Create an experiment that uses your custom component:

# configs/experiments/my_custom_experiment.yaml
# @package _global_

defaults:
  - override /model/event_encoder: simple_custom
  - override /model/sequence_encoder: null  # Keep it simple for now
  - override /model/projection_head: mlp
  - override /model/prediction_head: classification

tags: ["custom", "simple"]

model:
  learning_rate: 1.0e-3
  weight_decay: 0.01

trainer:
  max_epochs: 5  # Short run for testing

data:
  batch_size: 32

Step 6: Run Your Custom Experiment

First, make sure Python can find your module:

# Add this to your train.py or create a new script
import tabular_ssl.models.my_components  # This imports your custom components

Then run your experiment:

python train.py +experiment=my_custom_experiment

Step 7: Compare with Default

Let's compare your custom component with the default:

# Run with default MLP encoder
python train.py +experiment=simple_mlp trainer.max_epochs=5

# Run with your custom encoder  
python train.py +experiment=my_custom_experiment

Look at the training logs to see how they perform differently!

Understanding What You Built

Your custom encoder differs from the default in several ways:

  • GELU activation instead of ReLU
  • Layer normalization instead of batch normalization
  • Simpler architecture with just one hidden layer
  • Different parameter initialization

These choices can affect training dynamics and final performance.

Next Steps: Making It Better

Now that you understand the basics, try these improvements:

1. Add Multiple Hidden Layers

class BetterCustomEncoder(EventEncoder):
    def __init__(self, input_dim: int, output_dim: int, hidden_dims: List[int]):
        super().__init__()

        layers = []
        dims = [input_dim] + hidden_dims + [output_dim]

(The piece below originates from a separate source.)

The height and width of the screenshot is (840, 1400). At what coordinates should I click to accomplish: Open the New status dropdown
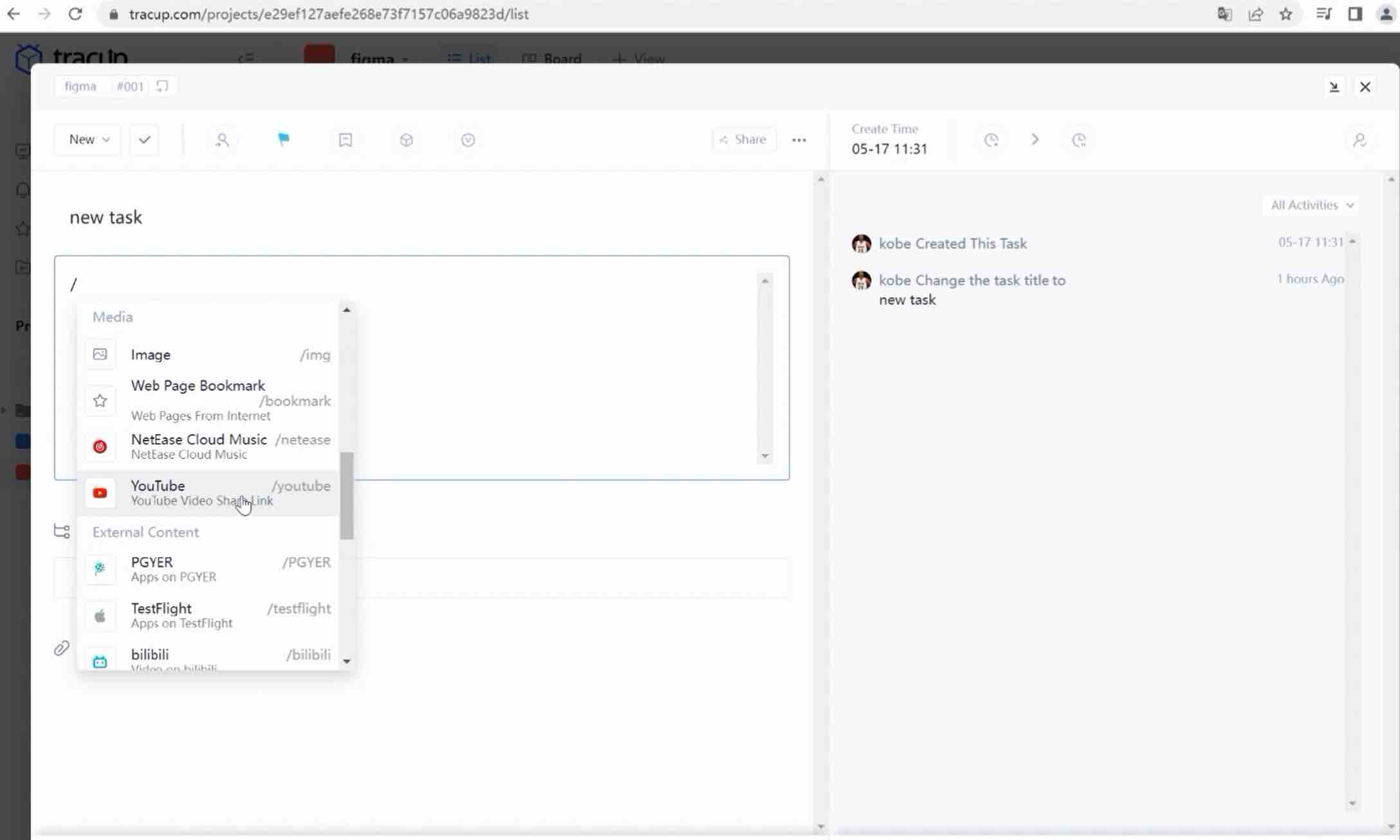88,140
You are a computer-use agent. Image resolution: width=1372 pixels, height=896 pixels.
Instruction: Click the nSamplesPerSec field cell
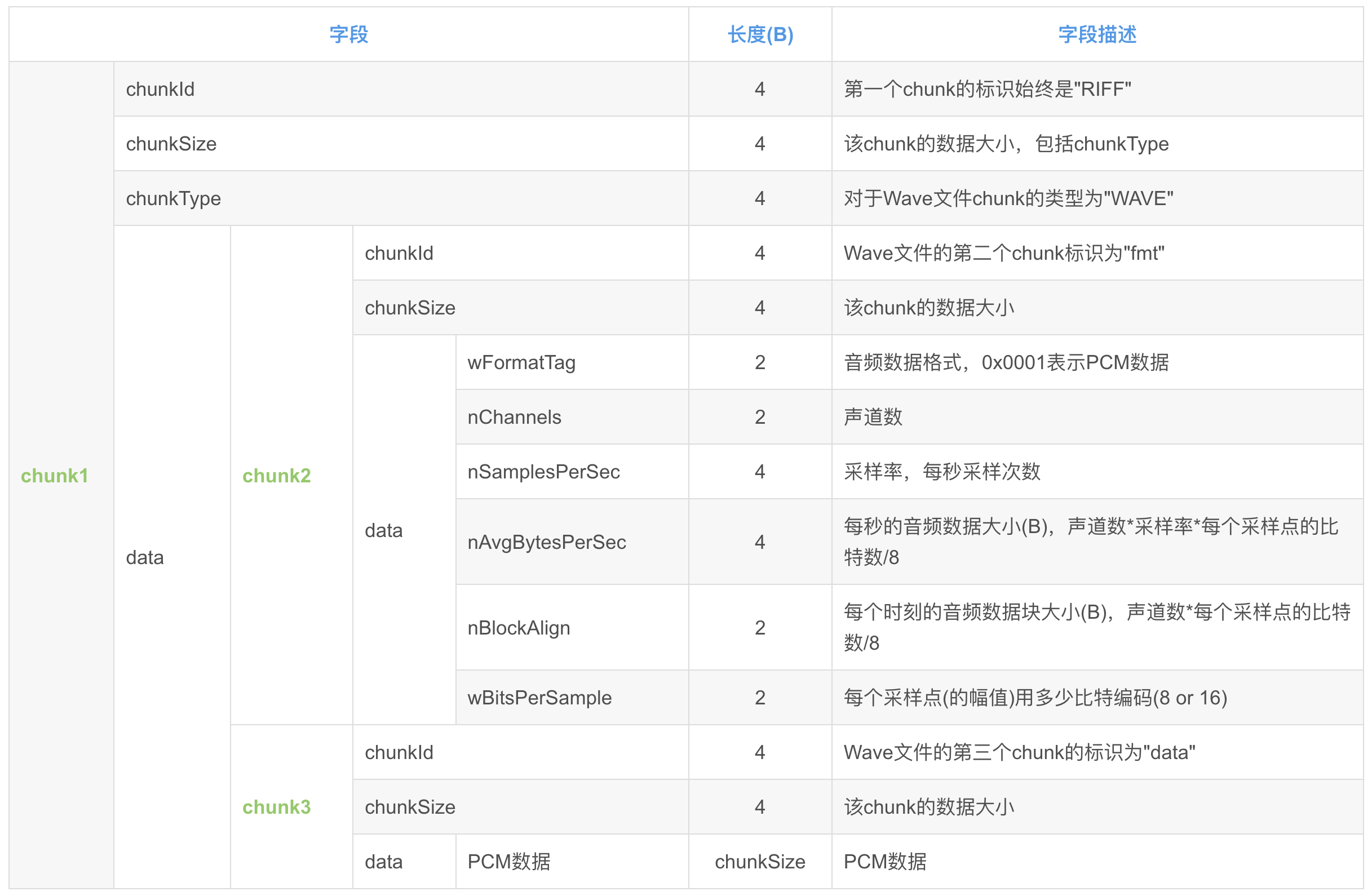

        for i in range(len(dims) - 1):
            layers.extend([
                nn.Linear(dims[i], dims[i + 1]),
                nn.LayerNorm(dims[i + 1]),
                nn.GELU(),
                nn.Dropout(0.1)
            ])

        self.layers = nn.Sequential(*layers[:-2])  # Remove last activation and dropout

2. Add Residual Connections

class ResidualCustomEncoder(EventEncoder):
    def forward(self, x: torch.Tensor) -> torch.Tensor:
        # ... process x ...
        residual = x if x.size(-1) == output.size(-1) else None
        if residual is not None:
            output = output + residual
        return output

Key Patterns You've Learned

  1. Inherit from base classes (EventEncoder, SequenceEncoder, etc.)
  2. Use _target_ in YAML to specify your component class
  3. Test components independently before integration
  4. Import your modules so Hydra can find them
  5. Handle tensor shapes carefully (especially batch and sequence dimensions)

Common Pitfalls to Avoid

  • Forgetting to import your custom module
  • Shape mismatches between components
  • Not testing before using in experiments
  • Complex components that are hard to debug

What's Next?

🎯 Ready for more advanced patterns? Check out: - How-to: Advanced Component Patterns - Reference: Component API - Explanation: Architecture Design


Congratulations! 🎉 You've created your first custom component. You now understand the core patterns for extending Tabular SSL with your own innovations.